A Long Intergenic Non-coding RNA, LINC01426, Promotes Cancer Progression via AZGP1 and Predicts Poor Prognosis in Patients with LUAD.

Various long non-coding RNAs (lncRNAs) are closely associated with lung adenocarcinoma (LUAD), playing oncogenic or anti-oncogenic roles in tumorigenesis and progression. Herein, we report a novel lncRNA-long intergenic non-protein coding RNA 1426 (LINC01426)-that has not yet been characterized in LUAD. We note that LINC01426 expression was markedly upregulated in LUAD tissues, and that functional assays verified that LINC01426 knockdown markedly inhibited cell proliferation, migration, and invasion in vitro. Xenografts derived from A549 cells knocked down of LINC01426 had evidently lower tumor weights and smaller tumor volumes.
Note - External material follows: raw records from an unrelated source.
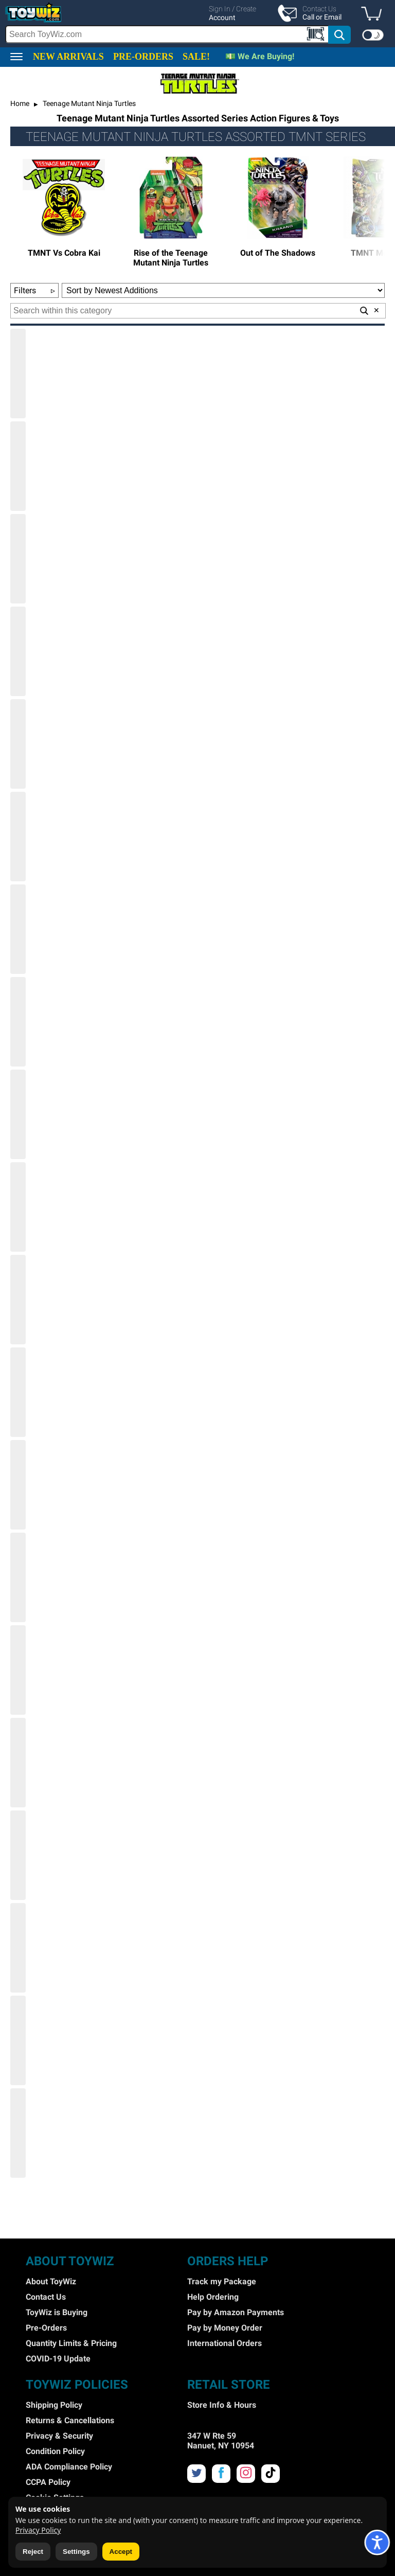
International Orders (224, 2343)
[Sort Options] (223, 290)
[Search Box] (167, 34)
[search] (178, 34)
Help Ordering (213, 2297)
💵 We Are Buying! (259, 56)
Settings (76, 2551)
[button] (374, 14)
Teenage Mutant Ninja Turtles (88, 103)
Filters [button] (34, 290)
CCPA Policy (48, 2482)
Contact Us (46, 2297)
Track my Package (221, 2281)
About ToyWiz (51, 2281)
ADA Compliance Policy (69, 2467)
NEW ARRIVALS (68, 56)
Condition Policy (55, 2451)
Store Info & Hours (221, 2405)
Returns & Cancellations (70, 2420)
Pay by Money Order (224, 2328)
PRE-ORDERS (143, 56)
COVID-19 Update (58, 2359)
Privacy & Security (59, 2436)
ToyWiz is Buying (56, 2312)
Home (19, 103)
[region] (197, 23)
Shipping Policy (54, 2405)
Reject (33, 2551)
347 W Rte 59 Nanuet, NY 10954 (220, 2440)
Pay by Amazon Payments (235, 2312)
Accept (121, 2551)
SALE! (196, 56)
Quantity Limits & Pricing (71, 2343)
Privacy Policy (38, 2530)
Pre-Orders (46, 2328)
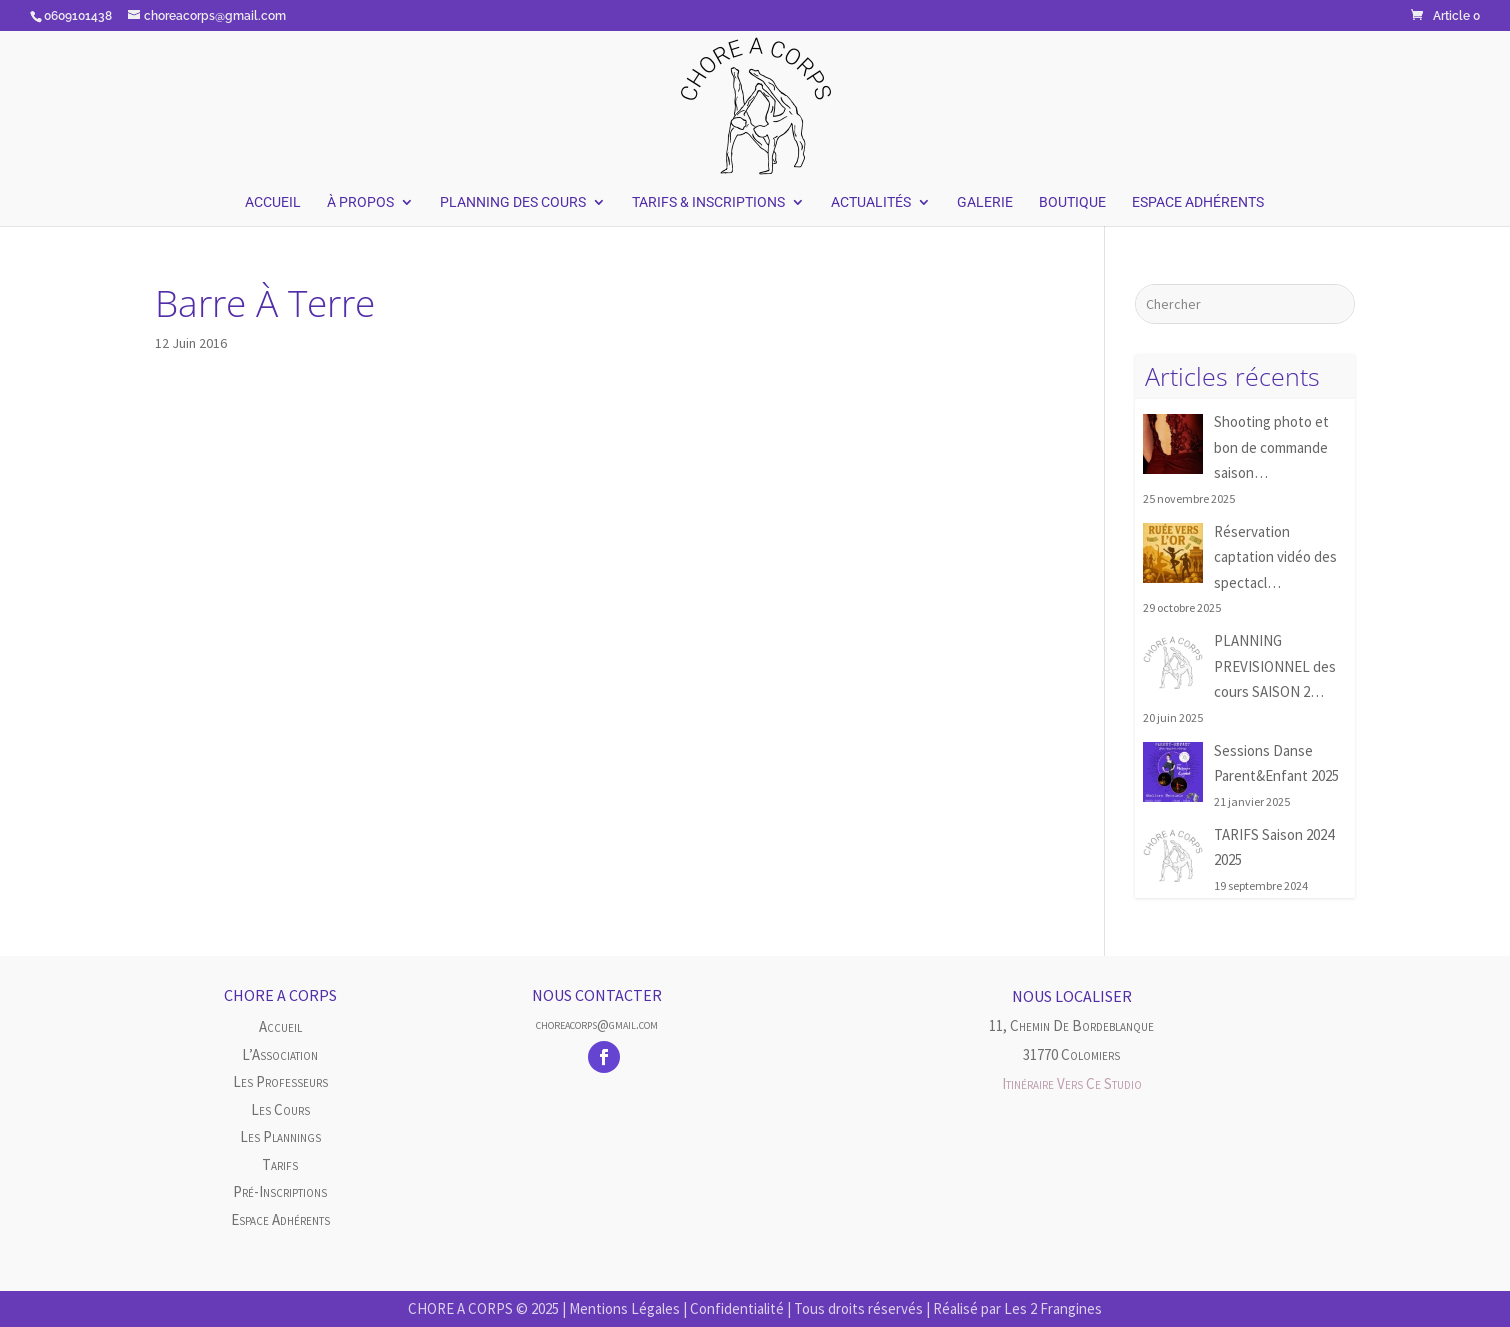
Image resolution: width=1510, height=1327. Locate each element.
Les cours (280, 1109)
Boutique (1072, 202)
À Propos (360, 202)
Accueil (273, 202)
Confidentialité (737, 1308)
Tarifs (280, 1164)
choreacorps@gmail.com (597, 1024)
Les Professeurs (280, 1081)
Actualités (871, 202)
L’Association (280, 1054)
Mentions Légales (624, 1308)
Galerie (985, 202)
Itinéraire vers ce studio (1072, 1083)
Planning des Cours (513, 202)
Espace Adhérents (1198, 202)
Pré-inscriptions (280, 1191)
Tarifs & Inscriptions (708, 202)
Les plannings (280, 1136)
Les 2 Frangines (1053, 1308)
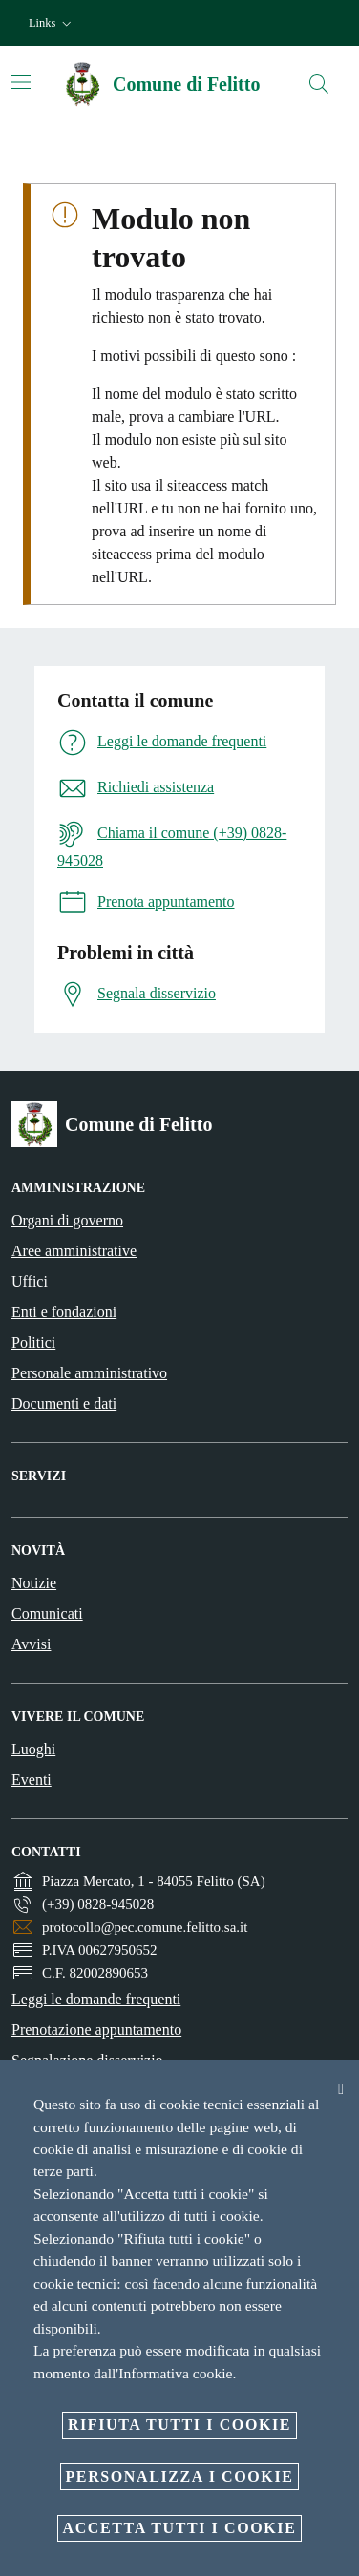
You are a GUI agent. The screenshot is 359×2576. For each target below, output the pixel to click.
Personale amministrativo (89, 1373)
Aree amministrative (74, 1251)
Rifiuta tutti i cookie (179, 2425)
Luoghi (33, 1749)
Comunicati (47, 1613)
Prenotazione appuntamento (96, 2029)
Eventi (31, 1779)
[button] (52, 23)
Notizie (33, 1583)
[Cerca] (318, 84)
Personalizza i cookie (180, 2476)
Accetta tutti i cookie (180, 2528)
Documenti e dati (63, 1403)
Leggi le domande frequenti (95, 1999)
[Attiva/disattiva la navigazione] (21, 82)
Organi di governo (67, 1220)
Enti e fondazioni (63, 1312)
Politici (33, 1342)
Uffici (29, 1281)
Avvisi (31, 1644)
Our study also found that LINC01426 bound to hsa-miR-30b-3p as a competitive endogenous RNA in LUAD. Moreover, LINC01426 affected LUAD wound healing by interacting and combining with AZGP1, and LINC01426 expression was significantly associated with tumor-node-metastasis (TNM) staging and prognosis in patients with LUAD. To summarize, our study elucidates the oncogenic roles of LINC01426 in LUAD tumorigenesis and progression. We think that LINC01426 can serve as a potential diagnostic biomarker and therapeutic target in patients with LUAD.